De estrella del fútbol a orador evangélico: así es la nueva vida de Dani Alves tras salir de prisión
La vida de Dani Alves ha cambiado de manera radical, en un giro que pocos habrían imaginado.
Quien durante años fue reconocido como el futbolista más famoso de la historia, hoy vuelve a ocupar titulares internacionales por una razón completamente ajena al deporte.
Después de protagonizar uno de los procesos judiciales más mediáticos de los últimos años, el brasileño reapareció públicamente en una faceta inesperada: como predicador de la fe cristiana.
Tras recuperar su libertad, Alves decidió alejarse de los lujos y del fútbol profesional para dedicar su vida al protestantismo evangélico.
Con el paso del tiempo, dejó de ser un asistente más de su congregación y pasó a convertirse en orador de encuentros religiosos multitudinarios en Europa, entre ellos el evento The Change Madrid.
En las últimas horas, un fragmento de una de sus intervenciones se viralizó en redes sociales. Con un micrófono en la mano, el exfutbolista compartió un testimonio que rápidamente generó reacciones divididas.
Durante su mensaje, Alves comparó los años de éxito y fortuna que vivió como estrella del fútbol con los catorce meses que pasó en el centro penitenciario Brians 2. Sus palabras no tardaron en convertirse en el centro de la conversación:
"Yo ganaba millones de euros gracias a Dios y al fútbol, pero en la prisión, ganando 113 euros, yo era más feliz que ganando millones. Antes jugaba fútbol y luego estaba en la prisión limpiando la casa. Pero tenía a mi Padre (Dios) conmigo. Entonces yo decía: ¿Qué valen millones de euros sin el Padre?", dijo.

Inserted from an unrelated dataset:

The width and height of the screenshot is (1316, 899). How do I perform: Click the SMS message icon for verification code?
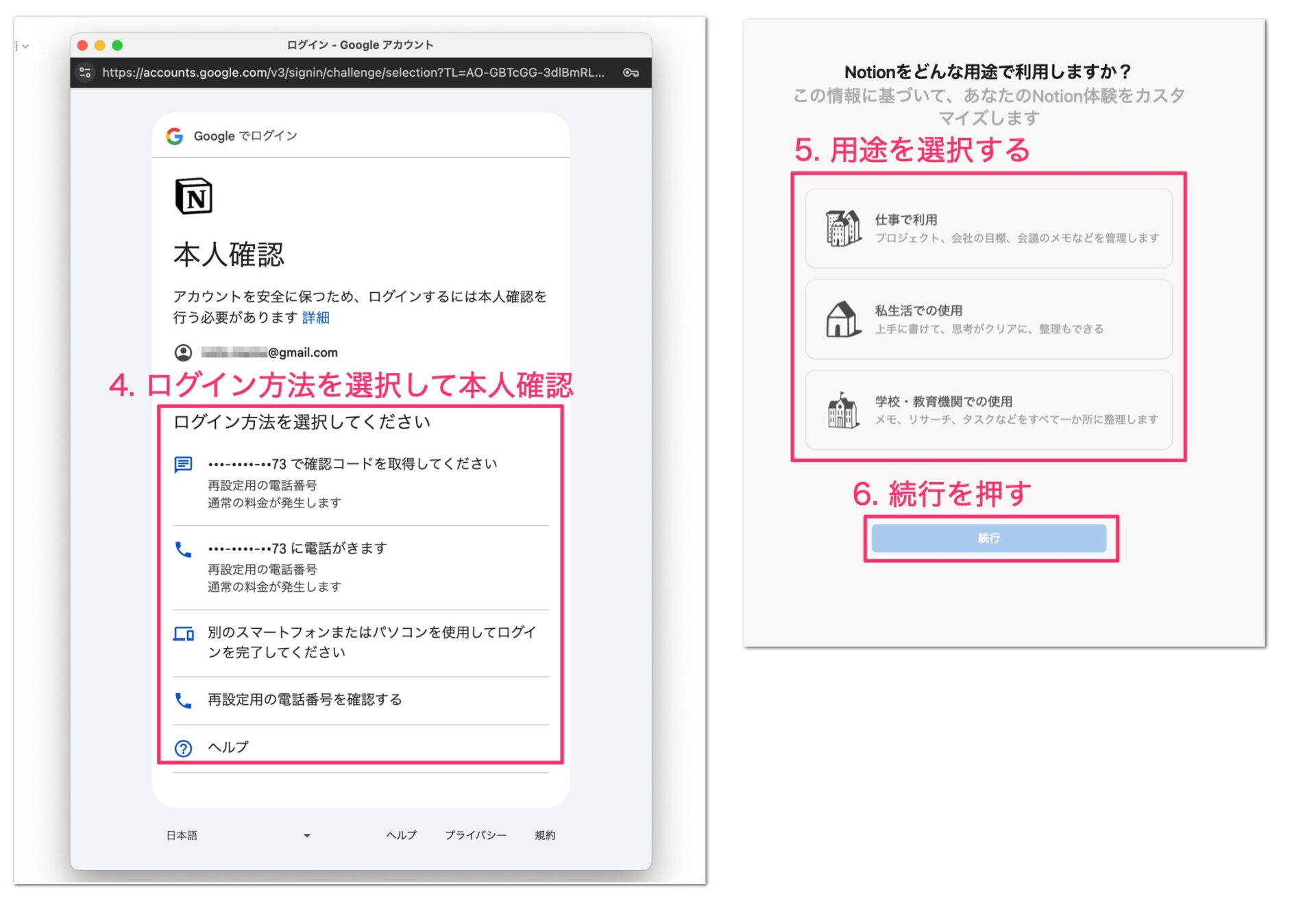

El exlateral derecho del Barça, entre otros clubes, no ha vuelto a jugar desde enero de 2023, cuando fue despedido por el club mexicano Pumas a raíz del caso que desembocó en una condena por la justicia española en primera instancia por violación, que posteriormente fue anulada.
Dani Alves fue acusado de haber violado a una joven durante la noche del 30 al 31 de diciembre de 2022 en la zona VIP de una discoteca de Barcelona, algo que siempre negó, alegando una relación sexual consentida, tras haber cambiado, sin embargo, varias veces de versión.
En el momento de la anulación de su condena, Dani Alves estaba en libertad condicional tras haber pasado 14 meses en prisión.